Statistical and sampling issues when using multiple particle tracking

Video microscopy can be used to simultaneously track several microparticles embedded in a complex material. The trajectories are used to extract a sample of displacements at random locations in the material. From this sample, averaged quantities characterizing the dynamics of the probes are calculated to evaluate structural and/or mechanical properties of the assessed material. However, the sampling of measured displacements in heterogeneous systems is singular because the volume of observation with video microscopy is finite. By carefully characterizing the sampling design in the experimental output of the multiple particle tracking technique, we derive estimators for the mean and variance of the probes’ dynamics that are independent of the peculiar statistical characteristics. We expose stringent tests of these estimators using simulated and experimental complex systems with a known heterogeneous structure. Up to a certain fundamental limitation, which we characterize through a material degree of sampling by the embedded probe tracking, these estimators can be applied to quantify the heterogeneity of a material, providing an original and intelligible kind of information on complex fluid properties. More generally, we show that the precise assessment of the statistics in the multiple particle tracking output sample of observations is essential in order to provide accurate unbiased measurements.

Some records
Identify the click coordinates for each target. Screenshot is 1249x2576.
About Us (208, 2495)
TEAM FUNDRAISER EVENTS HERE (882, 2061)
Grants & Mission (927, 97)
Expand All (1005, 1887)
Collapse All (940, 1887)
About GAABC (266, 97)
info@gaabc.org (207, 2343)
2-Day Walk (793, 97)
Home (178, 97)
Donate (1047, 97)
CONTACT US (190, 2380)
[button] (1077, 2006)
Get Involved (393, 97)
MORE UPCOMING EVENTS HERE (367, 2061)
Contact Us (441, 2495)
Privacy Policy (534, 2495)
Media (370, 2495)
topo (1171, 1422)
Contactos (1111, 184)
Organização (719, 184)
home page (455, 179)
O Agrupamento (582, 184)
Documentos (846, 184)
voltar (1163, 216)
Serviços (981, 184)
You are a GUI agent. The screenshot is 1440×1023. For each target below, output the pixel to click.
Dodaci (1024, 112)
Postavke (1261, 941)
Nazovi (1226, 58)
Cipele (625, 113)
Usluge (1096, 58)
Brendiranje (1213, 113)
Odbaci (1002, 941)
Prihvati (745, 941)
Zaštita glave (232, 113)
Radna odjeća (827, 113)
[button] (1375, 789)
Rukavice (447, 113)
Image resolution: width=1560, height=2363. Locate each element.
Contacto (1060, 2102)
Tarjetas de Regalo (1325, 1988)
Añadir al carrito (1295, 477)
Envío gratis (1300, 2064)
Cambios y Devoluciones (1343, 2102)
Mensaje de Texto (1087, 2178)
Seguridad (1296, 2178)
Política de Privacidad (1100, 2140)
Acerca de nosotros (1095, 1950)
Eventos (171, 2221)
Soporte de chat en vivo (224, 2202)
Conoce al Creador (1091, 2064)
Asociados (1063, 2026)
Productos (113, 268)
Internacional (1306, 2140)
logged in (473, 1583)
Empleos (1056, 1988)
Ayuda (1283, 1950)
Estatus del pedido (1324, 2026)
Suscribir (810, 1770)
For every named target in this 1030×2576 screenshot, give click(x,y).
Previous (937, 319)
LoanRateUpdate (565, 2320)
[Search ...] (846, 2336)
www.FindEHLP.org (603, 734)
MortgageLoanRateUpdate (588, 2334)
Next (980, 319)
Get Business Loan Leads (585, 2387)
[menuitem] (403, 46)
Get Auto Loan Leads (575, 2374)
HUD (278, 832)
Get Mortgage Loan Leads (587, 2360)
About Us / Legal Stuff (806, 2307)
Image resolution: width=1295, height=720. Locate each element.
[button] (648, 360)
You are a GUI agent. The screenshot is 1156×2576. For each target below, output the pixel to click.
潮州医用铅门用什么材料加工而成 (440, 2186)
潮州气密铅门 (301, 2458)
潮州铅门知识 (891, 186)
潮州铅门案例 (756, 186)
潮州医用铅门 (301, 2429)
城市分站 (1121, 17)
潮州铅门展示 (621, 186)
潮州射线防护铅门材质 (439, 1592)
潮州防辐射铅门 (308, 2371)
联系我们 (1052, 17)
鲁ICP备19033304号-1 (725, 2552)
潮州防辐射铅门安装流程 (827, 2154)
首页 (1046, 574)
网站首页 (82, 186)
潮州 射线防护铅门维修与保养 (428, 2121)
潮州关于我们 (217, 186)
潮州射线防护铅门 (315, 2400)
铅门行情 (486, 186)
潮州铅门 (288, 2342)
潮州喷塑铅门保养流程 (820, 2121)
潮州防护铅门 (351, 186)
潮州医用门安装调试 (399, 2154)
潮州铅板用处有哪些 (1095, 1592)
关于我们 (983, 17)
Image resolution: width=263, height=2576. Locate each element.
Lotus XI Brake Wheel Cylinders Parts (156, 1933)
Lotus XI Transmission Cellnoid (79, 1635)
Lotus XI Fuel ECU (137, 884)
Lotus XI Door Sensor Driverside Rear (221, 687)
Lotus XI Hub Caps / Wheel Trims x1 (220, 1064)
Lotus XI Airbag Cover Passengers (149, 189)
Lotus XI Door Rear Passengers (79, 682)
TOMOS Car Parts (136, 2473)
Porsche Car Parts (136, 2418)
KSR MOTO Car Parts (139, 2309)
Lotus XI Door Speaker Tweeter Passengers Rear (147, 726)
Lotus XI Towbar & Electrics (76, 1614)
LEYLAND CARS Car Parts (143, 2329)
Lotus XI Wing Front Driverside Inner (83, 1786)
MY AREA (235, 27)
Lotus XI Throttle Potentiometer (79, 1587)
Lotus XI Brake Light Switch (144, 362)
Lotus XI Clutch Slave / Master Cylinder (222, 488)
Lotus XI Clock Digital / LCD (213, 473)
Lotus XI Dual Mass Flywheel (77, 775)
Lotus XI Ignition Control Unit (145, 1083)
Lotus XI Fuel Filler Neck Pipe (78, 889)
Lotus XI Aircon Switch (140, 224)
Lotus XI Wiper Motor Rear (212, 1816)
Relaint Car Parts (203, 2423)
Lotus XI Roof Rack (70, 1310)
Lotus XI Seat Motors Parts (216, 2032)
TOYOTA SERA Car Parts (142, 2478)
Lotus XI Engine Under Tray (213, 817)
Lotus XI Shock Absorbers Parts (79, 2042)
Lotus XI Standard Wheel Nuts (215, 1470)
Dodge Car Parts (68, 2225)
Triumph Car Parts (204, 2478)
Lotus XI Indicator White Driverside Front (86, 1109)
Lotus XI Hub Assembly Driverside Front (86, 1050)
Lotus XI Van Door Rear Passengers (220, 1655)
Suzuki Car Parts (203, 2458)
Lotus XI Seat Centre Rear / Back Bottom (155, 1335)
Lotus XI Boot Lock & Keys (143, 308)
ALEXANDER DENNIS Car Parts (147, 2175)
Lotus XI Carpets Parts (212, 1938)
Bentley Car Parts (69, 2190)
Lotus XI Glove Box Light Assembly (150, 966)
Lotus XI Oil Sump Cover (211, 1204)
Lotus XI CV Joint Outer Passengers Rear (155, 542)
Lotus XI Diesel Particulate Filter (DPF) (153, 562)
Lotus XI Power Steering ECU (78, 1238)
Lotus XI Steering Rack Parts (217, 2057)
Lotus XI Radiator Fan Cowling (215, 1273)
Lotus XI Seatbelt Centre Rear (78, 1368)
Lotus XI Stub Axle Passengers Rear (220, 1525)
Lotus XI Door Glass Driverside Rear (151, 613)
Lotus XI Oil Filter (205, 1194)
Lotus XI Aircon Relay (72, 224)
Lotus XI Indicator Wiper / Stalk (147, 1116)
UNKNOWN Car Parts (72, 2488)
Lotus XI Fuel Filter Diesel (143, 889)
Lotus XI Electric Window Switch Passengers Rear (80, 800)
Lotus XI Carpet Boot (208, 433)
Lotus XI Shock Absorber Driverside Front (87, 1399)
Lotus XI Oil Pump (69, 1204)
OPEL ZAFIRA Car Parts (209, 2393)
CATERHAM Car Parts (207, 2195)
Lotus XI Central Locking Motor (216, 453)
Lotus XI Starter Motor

### Requirements
A - According to the abstract on multiple particle tracking, why is the sampling of measured displacements in heterogeneous systems singular?
B - Please extract every line of the records that contains the string "Indicator".

### Solutions to the problems
A - Because the volume of observation with video microscopy is finite.

B -
Lotus XI Indicator White Driverside Front (86, 1109)
Lotus XI Indicator Wiper / Stalk (147, 1116)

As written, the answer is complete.